* Stated exercise
Rewrite the rows starting with the line that contains "Given: Edit step 11 Payment with pencil icon" and going on through the line that contains "Looking at the", replacing "Payment" with "Shipping" and changing nothing else. Omit the pictures from your answer.

* Dataset excerpts
+--
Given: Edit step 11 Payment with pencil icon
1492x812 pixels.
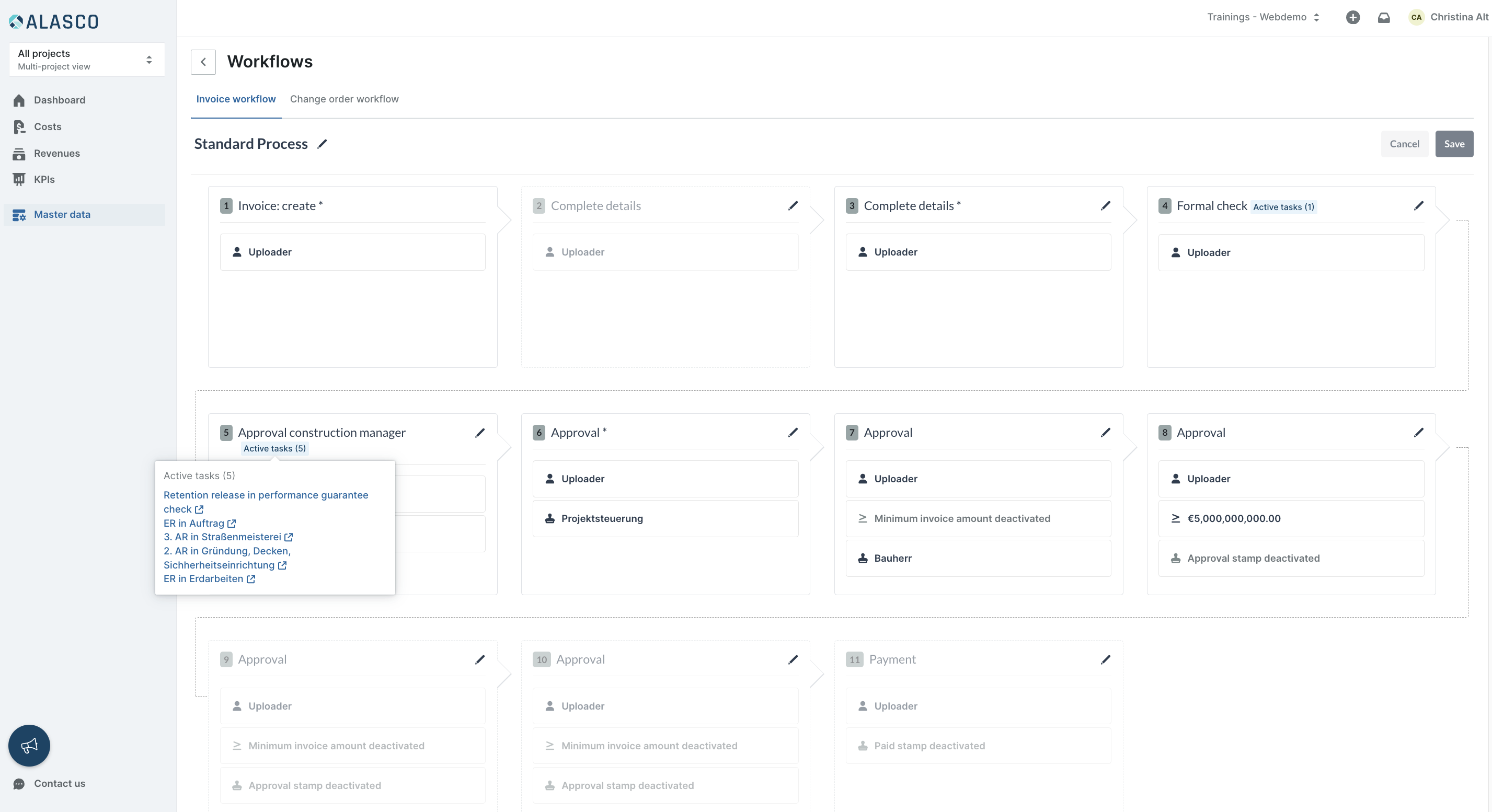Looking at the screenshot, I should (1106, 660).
+--
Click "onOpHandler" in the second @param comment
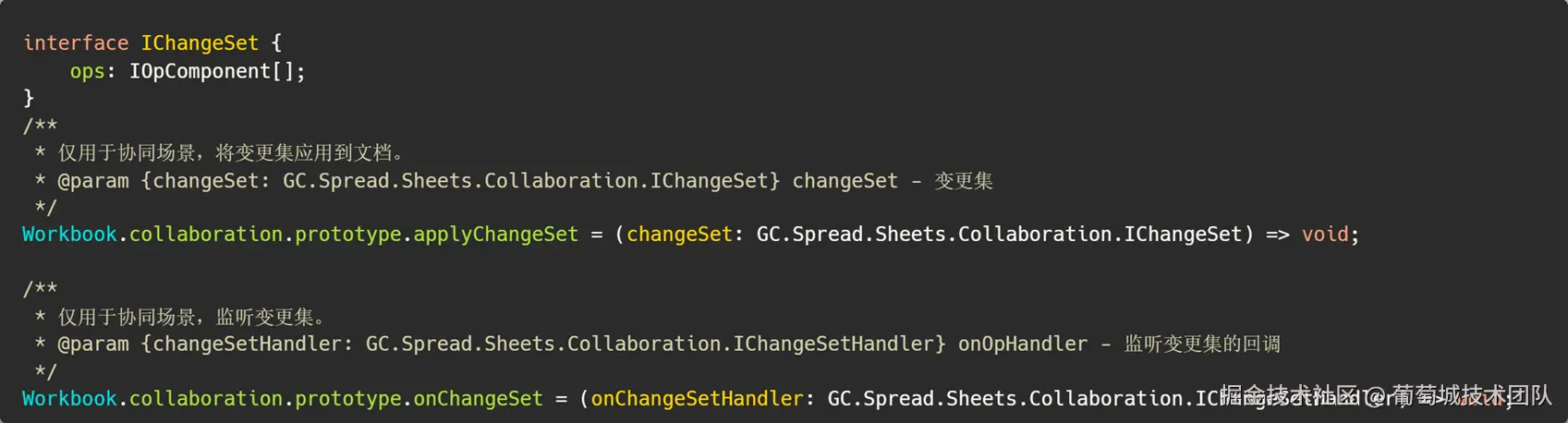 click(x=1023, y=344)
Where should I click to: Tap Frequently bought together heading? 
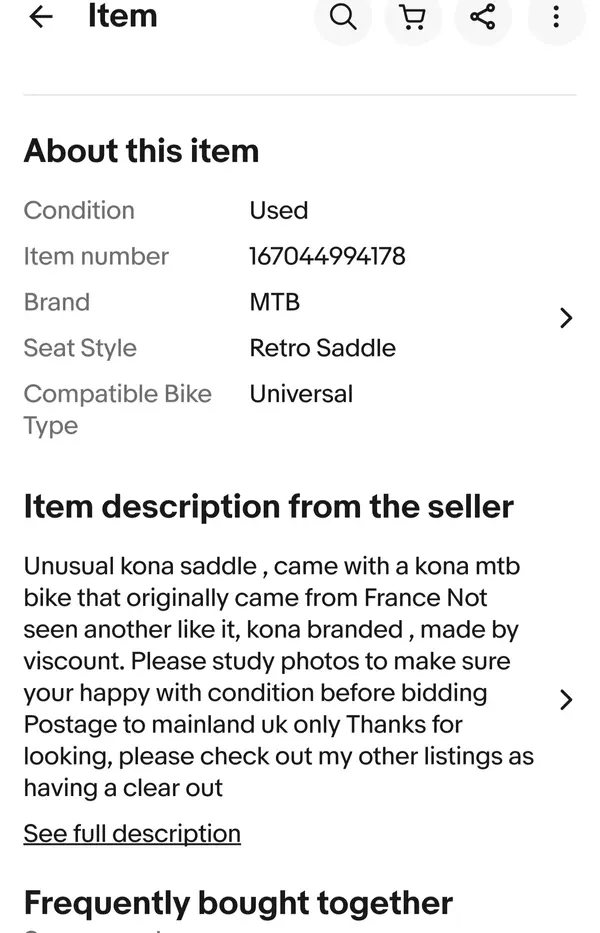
+--
* Output of the exercise
Given: Edit step 11 Shipping with pencil icon
1492x812 pixels.
Looking at the screenshot, I should (1106, 660).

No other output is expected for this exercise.